No, I actually end up adding some low end to the overheads. Again, I take out some low middle, in the 200 to 300 area, but I end up adding some down low in the 100Hz area. A lot of times, I’ll put a highpass in so that I don’t end up with some 20Hz trouble. I’ll end up cutting out everything under 30, but I’m boosting some around 100, and that helps fill the toms out. You have to be careful and be sure to audition the phase in several different positions while you are setting it up so that you don’t end up making it smaller rather than bigger.

The room mics are what make the drums great in that room. Ocean Way has a great old pair of Telly [Telefunken] 251s. I put them side by side. Do they call that a coincident pair? They kind of point out — one at the hi-hat and one at the floor tom. It’s not terribly scientific. They’re maybe 10 to 12 feet back and nine or 10 feet high. They’re squashed pretty good, too. I usually put the overheads through my API preamps and [UREI] 1178, and on the room mics, I’ll use a pair of Distressors.

Except for acoustic instruments, the players are in with the drummer, right?
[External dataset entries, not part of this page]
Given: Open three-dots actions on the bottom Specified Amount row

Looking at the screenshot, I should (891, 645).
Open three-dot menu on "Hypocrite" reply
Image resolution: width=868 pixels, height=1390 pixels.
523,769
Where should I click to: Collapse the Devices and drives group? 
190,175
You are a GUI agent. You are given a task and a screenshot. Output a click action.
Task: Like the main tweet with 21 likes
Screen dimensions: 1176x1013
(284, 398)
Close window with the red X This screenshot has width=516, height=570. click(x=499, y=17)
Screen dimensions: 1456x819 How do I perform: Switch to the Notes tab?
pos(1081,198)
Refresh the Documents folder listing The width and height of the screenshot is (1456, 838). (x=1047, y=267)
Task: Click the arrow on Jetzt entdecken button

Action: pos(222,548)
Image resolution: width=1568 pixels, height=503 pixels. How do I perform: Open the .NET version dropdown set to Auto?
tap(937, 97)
How is that set up?

Typically, the bass is direct, although sometimes a speaker is involved. The guitar amps are off in a booth, and we build a big hut around the steel guitar amps that are there in the room, right behind the room mics. The acoustic instruments all have booths — there are lots of booths in that studio.

The typical instrumentation on a tracking session is…

It’s usually a pretty big session, if I’m working with James [Stroud] or with Byron Gallimore. There’s almost always drums, bass, piano — and the piano player usually is Steve Nathan, who brings an organ and a big synth rig in addition to the acoustic piano. Then there’s an acoustic guitar player, two electric guitar players, a steel guitar, plus a fiddle player. That’s eight. Plus the artist, of course.

How long does it take to get set up?

Typically, it takes them a good three or four hours to get it all put together. Just because there are so many bodies that come in the door. [Laughs.] The cartage parade alone is lengthy. Usually by the time I get there, they’ve got it all set up and they’ve phase-popped everything.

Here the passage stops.